Rehabilitation service turning thumbs green

A man in a wheelchair and another man stand beside a raised vegetable garden bed
August 25, 2023

The Fiona Stanley Hospital (FSH) State Rehabilitation Service (SRS) is handing the trowel over to rehabilitation patients as another method of physiological and psychological therapy, particularly for long-term inpatients.

Accessible to wheelchair users and those with reduced mobility, the veggie pods were introduced by FSH Spinal Ward Senior Occupational Therapist Nicky Hunter and the SRS senior clinical team, to provide an opportunity for patients to use gardening as part of their physical therapy.

Located in the level one courtyard of the SRS, gardening with the veggie pods also enables patients to practise standing, improve hand function with adaptive gardening tools, improve sitting balance, wheelchair mobility skills and provides socialisation.

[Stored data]
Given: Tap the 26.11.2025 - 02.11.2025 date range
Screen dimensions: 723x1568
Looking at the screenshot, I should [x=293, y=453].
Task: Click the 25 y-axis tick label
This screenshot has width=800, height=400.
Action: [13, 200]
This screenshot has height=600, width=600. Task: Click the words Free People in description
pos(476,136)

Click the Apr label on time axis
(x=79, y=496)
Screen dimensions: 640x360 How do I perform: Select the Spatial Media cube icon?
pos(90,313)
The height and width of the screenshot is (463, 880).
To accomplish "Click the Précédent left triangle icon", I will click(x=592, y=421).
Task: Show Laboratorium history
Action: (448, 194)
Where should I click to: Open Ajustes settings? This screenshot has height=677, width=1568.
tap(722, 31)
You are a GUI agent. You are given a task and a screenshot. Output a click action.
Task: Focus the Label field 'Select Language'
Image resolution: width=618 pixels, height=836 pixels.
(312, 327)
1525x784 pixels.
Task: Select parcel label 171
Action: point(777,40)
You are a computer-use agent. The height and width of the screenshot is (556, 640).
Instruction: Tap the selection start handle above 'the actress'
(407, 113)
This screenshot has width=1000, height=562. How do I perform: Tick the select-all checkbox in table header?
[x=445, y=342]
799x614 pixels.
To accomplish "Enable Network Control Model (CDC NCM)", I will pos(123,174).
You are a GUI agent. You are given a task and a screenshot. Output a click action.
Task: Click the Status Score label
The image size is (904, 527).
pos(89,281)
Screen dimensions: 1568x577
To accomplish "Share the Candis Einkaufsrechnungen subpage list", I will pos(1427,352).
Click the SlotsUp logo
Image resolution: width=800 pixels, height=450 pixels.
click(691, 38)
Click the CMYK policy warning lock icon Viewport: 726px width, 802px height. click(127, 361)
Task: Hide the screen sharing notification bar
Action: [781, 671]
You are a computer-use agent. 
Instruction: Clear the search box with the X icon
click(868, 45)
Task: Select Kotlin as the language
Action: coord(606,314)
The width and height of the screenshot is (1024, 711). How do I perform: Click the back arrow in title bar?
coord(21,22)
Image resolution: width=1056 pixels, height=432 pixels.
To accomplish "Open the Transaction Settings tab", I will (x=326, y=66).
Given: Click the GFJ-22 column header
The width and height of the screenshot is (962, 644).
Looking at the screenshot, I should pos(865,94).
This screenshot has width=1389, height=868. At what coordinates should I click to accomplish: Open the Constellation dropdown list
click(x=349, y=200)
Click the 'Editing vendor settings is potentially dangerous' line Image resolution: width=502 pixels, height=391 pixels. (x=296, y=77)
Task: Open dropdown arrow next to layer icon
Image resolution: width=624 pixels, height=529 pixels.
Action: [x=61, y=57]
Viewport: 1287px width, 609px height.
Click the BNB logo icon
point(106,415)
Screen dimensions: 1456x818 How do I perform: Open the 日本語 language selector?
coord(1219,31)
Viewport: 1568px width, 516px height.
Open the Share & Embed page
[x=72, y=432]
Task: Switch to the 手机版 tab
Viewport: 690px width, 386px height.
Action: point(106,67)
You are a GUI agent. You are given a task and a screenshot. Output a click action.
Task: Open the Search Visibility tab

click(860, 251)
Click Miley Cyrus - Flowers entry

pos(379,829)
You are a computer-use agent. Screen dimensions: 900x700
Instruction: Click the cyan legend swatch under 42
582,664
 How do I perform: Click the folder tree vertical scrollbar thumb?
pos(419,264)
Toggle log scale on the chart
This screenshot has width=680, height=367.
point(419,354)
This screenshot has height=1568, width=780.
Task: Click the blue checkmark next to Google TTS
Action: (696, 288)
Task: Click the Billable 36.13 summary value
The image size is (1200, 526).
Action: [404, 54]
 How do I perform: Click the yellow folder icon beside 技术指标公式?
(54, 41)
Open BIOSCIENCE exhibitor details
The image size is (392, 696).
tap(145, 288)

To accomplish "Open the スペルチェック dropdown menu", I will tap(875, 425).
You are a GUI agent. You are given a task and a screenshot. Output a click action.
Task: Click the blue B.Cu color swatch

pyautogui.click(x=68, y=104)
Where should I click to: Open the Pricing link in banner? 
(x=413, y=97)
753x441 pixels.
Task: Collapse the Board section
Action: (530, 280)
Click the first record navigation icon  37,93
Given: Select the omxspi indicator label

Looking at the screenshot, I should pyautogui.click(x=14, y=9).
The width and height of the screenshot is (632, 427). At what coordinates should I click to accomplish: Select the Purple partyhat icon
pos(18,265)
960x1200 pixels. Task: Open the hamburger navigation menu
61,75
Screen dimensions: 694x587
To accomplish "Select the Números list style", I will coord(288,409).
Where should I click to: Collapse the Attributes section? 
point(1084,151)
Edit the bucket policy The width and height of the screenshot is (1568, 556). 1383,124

Required work:
(a) In the rehabilitation gardening article above, where are the veggie pods located?
(b) Continue the rehabilitation gardening article from its last sentence.

Answer list:
(a) They are in the level one courtyard of the State Rehabilitation Service.

(b)
FSH Senior Occupational Therapist Joe Pagel was involved in introducing the veggie pods and explained that group activities, such as gardening, are a critical part of recovery following a serious injury, helping the patient return to a feeling of community and to a certain extent, normality.

“Gardening gives patients a reason to go outdoors, get some fresh air and allows a level of independence during a time when they are often entirely dependent on their treating team,” Joe said.

“We know gardening isn’t for everyone, so patients have other opportunities for psychologically and physiologically beneficial activities, such as art and craft and game activities, community access outings, incursions, yoga, and even cooking with some of the ingredients grown in our veggie pods.”

FSH rehabilitation patient Kym Menzies was the self-appointed 'chief waterer and garden looker after-er' while he was an inpatient at the FSH SRS for nearly five months, after prostate cancer attacked his spinal cord, leaving him without sensation below the waist and temporarily putting him in a wheelchair.

“I’m a really positive person and like to keep active and busy, so between my physio and keeping the garden alive during one of our scorching Aussie summers, I was kept occupied,” Kym said.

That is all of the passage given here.